• Records:
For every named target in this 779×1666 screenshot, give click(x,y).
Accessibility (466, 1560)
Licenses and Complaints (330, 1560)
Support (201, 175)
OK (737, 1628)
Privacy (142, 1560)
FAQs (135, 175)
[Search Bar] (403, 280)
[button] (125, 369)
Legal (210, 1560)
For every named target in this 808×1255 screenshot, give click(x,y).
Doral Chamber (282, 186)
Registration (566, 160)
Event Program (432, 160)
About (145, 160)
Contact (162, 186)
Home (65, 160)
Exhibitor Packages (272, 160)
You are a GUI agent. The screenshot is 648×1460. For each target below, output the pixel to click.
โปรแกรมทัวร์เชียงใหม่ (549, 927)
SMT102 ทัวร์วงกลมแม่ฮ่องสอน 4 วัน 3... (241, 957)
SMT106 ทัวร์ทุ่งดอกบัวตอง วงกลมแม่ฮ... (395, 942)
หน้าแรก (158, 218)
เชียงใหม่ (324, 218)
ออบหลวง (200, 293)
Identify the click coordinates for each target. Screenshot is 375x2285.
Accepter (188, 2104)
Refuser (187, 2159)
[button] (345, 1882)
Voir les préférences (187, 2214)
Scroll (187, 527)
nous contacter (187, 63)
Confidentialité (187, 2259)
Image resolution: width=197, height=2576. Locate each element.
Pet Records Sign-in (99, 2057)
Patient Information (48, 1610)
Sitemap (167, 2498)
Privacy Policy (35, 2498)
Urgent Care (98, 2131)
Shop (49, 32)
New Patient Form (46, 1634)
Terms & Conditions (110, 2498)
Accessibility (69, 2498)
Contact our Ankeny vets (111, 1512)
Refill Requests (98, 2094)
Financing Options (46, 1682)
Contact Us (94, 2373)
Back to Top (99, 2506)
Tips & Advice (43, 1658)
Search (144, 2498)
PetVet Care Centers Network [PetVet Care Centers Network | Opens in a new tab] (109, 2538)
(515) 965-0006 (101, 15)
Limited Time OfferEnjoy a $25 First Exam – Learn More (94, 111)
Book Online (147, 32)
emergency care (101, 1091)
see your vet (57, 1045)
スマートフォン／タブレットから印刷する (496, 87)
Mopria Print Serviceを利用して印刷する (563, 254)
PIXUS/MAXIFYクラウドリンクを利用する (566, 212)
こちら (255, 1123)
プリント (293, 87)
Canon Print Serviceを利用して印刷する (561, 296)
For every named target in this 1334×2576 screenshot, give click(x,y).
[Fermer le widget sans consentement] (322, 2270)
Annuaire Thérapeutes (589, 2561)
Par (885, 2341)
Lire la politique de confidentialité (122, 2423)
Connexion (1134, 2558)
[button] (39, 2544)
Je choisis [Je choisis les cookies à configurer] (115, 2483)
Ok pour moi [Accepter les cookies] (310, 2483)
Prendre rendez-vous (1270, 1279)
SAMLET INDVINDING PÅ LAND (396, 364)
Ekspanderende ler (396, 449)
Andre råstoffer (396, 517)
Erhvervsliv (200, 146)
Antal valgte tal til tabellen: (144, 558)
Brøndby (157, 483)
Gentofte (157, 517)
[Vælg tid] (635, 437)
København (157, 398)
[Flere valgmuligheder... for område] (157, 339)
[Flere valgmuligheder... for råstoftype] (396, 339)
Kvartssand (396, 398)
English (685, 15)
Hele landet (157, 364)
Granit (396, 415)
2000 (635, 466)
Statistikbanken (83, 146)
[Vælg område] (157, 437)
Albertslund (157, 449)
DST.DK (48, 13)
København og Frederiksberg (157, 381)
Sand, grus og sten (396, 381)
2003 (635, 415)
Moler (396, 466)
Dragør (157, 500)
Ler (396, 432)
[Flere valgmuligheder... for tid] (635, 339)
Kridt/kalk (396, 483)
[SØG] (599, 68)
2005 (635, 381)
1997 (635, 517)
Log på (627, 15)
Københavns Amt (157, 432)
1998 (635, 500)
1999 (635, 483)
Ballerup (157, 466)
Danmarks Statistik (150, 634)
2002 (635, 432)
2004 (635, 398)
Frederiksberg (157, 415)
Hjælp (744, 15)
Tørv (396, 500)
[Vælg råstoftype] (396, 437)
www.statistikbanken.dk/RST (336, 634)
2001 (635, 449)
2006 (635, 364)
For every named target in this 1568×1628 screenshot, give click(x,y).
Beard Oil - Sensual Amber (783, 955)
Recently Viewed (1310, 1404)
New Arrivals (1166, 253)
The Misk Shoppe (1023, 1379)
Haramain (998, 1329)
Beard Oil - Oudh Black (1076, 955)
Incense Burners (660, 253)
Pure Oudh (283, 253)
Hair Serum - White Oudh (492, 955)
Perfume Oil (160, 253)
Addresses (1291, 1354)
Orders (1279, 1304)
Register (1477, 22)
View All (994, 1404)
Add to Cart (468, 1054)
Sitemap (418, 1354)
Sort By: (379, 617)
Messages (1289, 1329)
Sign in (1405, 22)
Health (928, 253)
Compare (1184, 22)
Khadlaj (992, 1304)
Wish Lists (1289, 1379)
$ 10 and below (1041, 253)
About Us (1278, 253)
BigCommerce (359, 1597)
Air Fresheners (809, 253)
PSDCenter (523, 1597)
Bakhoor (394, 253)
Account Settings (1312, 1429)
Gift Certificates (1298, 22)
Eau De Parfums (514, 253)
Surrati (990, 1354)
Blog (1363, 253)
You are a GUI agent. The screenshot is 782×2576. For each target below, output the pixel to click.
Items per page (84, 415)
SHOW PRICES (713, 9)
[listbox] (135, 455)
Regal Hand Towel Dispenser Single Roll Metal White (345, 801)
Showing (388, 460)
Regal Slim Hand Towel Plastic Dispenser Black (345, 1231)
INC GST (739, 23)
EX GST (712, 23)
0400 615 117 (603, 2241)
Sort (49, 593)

• Given problem:
Can you rescale the lines above, from the line containing "New Patient Form (46, 1634)" through the line containing "Sand, grus og sten (396, 381)", both included, and return only those lines? Keep every line of the material, requests included, but multiply each answer coordinate by 2.05 and round it to a whole number, halves up, leaving the requests and their numbers unchanged.

• Solution:
New Patient Form (94, 3350)
Terms & Conditions (226, 5121)
Accessibility (141, 5121)
Contact our Ankeny vets (228, 3100)
Refill Requests (201, 4293)
Financing Options (94, 3448)
Contact Us (193, 4865)
Back to Top (203, 5137)
Tips & Advice (88, 3399)
Search (295, 5121)
PetVet Care Centers Network [PetVet Care Centers Network | Opens in a new tab] (223, 5203)
(515) 965-0006 (207, 31)
Limited Time OfferEnjoy a $25 First Exam – Learn More (193, 228)
Book Online (301, 66)
emergency care (207, 2237)
see your vet (117, 2142)
スマートフォン／タブレットから印刷する (1017, 178)
Mopria Print Serviceを利用して印刷する (1154, 521)
PIXUS/MAXIFYクラウドリンクを利用する (1160, 435)
こちら (523, 2302)
プリント (601, 178)
Canon Print Serviceを利用して印刷する (1150, 607)
For every named target in this 1334×2576 screenshot, give click(x,y).
[Fermer le widget sans consentement] (660, 4654)
Annuaire Thérapeutes (1207, 5250)
Par (1814, 4799)
Lire la politique de confidentialité (250, 4967)
Connexion (2325, 5244)
[button] (80, 5215)
Je choisis [Je choisis les cookies à configurer] (236, 5090)
Ok pour moi [Accepter les cookies] (636, 5090)
Prendre rendez-vous (2604, 2622)
SAMLET INDVINDING PÅ LAND (812, 746)
Ekspanderende ler (812, 920)
Andre råstoffer (812, 1060)
Erhvervsliv (410, 299)
Antal valgte tal til tabellen: (295, 1144)
Brøndby (322, 990)
Gentofte (322, 1060)
[Vælg tid] (1302, 896)
København (322, 816)
[Flere valgmuligheder... for område] (322, 695)
[Flere valgmuligheder... for råstoftype] (812, 695)
Kvartssand (812, 816)
English (1404, 31)
Hele landet (322, 746)
Granit (812, 851)
2000 (1302, 955)
Statistikbanken (170, 299)
[Vælg område] (322, 896)
Albertslund (322, 920)
DST.DK (98, 27)
København og Frederiksberg (322, 781)
Sand, grus og sten (812, 781)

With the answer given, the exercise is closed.